━━ DATA EXTRACTS ━━

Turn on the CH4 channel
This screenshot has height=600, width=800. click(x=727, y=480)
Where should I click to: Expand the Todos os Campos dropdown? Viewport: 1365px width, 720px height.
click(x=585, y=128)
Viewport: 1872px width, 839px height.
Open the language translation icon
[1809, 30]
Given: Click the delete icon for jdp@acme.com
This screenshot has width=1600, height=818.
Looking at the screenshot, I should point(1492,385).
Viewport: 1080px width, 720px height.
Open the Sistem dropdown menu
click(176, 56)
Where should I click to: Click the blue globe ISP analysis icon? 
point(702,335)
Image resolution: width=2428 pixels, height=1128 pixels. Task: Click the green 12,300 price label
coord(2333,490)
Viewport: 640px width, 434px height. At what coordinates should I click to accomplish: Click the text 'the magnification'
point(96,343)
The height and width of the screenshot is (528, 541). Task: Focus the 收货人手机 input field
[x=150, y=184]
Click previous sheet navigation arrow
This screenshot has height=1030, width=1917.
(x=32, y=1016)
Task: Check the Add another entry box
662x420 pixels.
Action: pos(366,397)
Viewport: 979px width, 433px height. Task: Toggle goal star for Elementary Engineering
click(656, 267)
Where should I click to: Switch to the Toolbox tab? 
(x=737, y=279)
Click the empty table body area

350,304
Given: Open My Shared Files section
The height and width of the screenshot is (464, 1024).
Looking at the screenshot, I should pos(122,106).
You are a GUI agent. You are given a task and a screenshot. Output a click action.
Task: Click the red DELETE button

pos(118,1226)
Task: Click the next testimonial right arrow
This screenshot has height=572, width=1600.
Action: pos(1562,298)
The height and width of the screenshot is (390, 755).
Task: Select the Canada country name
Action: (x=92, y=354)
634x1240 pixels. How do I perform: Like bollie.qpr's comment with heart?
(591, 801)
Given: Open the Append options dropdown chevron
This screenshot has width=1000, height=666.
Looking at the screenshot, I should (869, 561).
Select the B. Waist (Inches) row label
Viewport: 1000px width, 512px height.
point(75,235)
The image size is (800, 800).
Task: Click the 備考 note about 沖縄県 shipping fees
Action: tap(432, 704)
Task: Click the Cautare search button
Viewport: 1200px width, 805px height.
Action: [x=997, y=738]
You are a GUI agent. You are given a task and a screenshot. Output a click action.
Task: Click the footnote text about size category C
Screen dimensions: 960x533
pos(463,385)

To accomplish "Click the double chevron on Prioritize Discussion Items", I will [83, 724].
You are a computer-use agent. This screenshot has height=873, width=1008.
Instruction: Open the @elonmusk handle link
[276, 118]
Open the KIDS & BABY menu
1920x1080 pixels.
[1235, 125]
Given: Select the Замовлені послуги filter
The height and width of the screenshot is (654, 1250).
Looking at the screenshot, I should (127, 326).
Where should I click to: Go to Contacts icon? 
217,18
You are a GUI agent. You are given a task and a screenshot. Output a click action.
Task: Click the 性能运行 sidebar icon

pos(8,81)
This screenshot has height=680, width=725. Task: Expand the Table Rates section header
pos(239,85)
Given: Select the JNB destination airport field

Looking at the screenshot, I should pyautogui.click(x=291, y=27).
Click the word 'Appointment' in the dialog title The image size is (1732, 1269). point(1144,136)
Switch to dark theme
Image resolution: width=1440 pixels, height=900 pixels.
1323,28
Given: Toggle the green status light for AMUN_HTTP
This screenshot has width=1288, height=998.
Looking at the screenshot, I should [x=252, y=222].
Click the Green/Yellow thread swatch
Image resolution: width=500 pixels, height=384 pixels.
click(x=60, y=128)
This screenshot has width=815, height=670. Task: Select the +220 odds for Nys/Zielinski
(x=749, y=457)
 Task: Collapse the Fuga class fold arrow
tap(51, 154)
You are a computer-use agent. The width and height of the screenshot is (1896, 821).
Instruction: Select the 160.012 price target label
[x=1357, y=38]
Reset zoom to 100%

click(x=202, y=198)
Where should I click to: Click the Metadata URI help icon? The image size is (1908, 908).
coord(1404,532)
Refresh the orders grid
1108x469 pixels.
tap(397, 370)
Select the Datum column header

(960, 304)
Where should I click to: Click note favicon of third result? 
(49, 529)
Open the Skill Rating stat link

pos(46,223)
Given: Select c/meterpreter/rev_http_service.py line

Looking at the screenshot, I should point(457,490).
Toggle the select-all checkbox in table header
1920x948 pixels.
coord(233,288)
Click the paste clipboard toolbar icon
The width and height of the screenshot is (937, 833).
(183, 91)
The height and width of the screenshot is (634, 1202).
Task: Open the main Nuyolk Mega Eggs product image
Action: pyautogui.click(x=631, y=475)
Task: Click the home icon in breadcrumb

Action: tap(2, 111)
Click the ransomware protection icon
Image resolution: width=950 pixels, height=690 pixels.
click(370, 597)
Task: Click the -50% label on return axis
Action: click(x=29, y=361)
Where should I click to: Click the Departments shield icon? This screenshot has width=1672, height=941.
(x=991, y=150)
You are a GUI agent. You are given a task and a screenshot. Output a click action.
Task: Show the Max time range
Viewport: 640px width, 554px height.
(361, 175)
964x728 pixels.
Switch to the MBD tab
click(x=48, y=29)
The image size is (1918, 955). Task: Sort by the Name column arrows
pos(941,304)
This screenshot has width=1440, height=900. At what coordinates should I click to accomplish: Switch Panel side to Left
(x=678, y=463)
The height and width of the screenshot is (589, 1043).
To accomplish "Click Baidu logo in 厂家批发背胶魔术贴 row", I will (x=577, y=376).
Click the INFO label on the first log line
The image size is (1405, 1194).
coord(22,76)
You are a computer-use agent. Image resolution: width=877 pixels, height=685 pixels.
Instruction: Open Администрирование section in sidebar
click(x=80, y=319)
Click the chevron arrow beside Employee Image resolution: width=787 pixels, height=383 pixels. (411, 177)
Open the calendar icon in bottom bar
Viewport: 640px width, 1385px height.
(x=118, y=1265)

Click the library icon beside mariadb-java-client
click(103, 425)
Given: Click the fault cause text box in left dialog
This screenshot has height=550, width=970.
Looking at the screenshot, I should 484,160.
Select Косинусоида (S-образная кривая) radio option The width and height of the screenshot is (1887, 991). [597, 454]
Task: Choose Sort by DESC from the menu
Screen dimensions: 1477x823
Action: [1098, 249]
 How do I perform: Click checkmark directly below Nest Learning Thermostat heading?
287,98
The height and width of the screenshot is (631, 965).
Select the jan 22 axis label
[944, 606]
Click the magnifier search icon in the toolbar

━━━

In the records above, find the line with "You are a computer-use agent. This"; write out exactly that line and each one after it, stopping after the line with "Given: Select the Замовлені послуги filter".

You are a computer-use agent. This screenshot has height=873, width=1008.
Instruction: Open the @elonmusk handle link
[276, 118]
Open the KIDS & BABY menu
1920x1080 pixels.
[1235, 125]
Given: Select the Замовлені послуги filter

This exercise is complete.